Billi (Awkwafina) has come home to China. Specifically Changchun — a city she left at the age of 6, when her father relocated his wife and daughter to the U.S. in search of a better life and more opportunity. That was 25 years ago, and there is nothing about Changchun Billi recognizes anymore. Towering Las Vegas-style high-rises and construction cranes pock the sky; neon signs of multi-national chains line the streets. Gone is the China Billi once knew, including the garden behind her grandmother’s home; leveled and replaced with a colorful arch, a piece of public art that will no doubt anchor another shopping mall. Erasure through consumerism isn’t a fate reserved strictly for Americans.
Cancer brings Billi here, her grandmother’s. Nai Nai (Zhao Shuzen) is in her 80s and treatment is not an option. She only has a few months to live; only Nai Nai doesn’t know it. Keeping with Chinese custom, Nai Nai’s doctor and sister conspire to keep the death sentence from her. They tell her she is in good health and send her home. The sister puts out the call to the family, and they all return to China under the ruse of a wedding — Billi’s cousin and his girlfriend of three months — the perfect cover for everyone to say goodbye without dragging Nai Nai’s spirits down.

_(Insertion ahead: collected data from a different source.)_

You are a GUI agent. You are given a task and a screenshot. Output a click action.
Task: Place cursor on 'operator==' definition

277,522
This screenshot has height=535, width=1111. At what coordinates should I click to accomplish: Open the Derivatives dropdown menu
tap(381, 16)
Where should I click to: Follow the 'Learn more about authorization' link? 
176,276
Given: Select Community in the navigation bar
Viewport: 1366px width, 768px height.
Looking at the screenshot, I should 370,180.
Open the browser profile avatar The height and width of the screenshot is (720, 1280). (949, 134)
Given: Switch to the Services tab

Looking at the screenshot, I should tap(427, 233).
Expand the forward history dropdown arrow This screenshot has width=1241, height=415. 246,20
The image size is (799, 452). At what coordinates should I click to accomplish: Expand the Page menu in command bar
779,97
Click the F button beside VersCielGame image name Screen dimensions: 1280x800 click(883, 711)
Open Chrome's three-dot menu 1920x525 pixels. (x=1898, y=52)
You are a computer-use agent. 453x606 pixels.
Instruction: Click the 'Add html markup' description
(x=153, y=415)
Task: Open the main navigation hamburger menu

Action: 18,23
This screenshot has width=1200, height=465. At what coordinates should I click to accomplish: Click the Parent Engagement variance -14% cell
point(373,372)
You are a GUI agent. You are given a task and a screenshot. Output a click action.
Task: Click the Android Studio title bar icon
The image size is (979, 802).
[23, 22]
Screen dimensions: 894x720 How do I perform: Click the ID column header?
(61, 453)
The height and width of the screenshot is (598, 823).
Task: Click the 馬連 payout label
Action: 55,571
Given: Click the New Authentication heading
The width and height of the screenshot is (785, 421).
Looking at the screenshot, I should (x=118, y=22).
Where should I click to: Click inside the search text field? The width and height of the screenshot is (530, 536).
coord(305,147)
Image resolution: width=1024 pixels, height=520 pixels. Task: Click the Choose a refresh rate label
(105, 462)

There is an interesting connection between Nai Nai’s cancer and a China in transition, but it’s not a connection writer/director Lulu Wang belabors. It’s simply there, part of the canvas on which Wang paints her personal story, The Farewell.
Wang’s focus is on Nai Nai and Billi — one life ending and another life waiting to begin. She beautifully contrasts Billi’s dour depression with Nai Nai’s high spirits. Nai Nai takes the stairs when she can, exercises exuberantly and sports a smile in practically every scene. Billi solemnly hunches forward with the weight of inevitability on her shoulders. She looks like she might burst into tears at any minute and not be able to stop. As does the rest of the family, but it is imperative not to tip Nai Nai off, less she becomes despondent and depressed.
Hence, The Farewell’s central question: What good comes of a truth that hurts? Billi takes the American stance: Nai Nai should know, and that knowledge will inform her actions. But Billi learns that truth is far from comforting and doesn’t always set you free. Halfway through, you start to wonder if she would like someone to lie to her, if for no other reason than to make her feel better.
All this talk of death and lies might lead you to believe The Farewell is a dour affair. It’s not; the movie is lighthearted, lovely and joyous. Weaving each scene with genuine humor and everyday beauty, Wang turns the stickier parts of life into an uplifting catharsis. All movies are constructs, and thus movies are lies in one form or another. But The Farewell is one of the truest and most beautiful lies you will see this year.
ON THE BILL: The Farewell. Opens July 26, Century Theater, 1700 29th St., Boulder.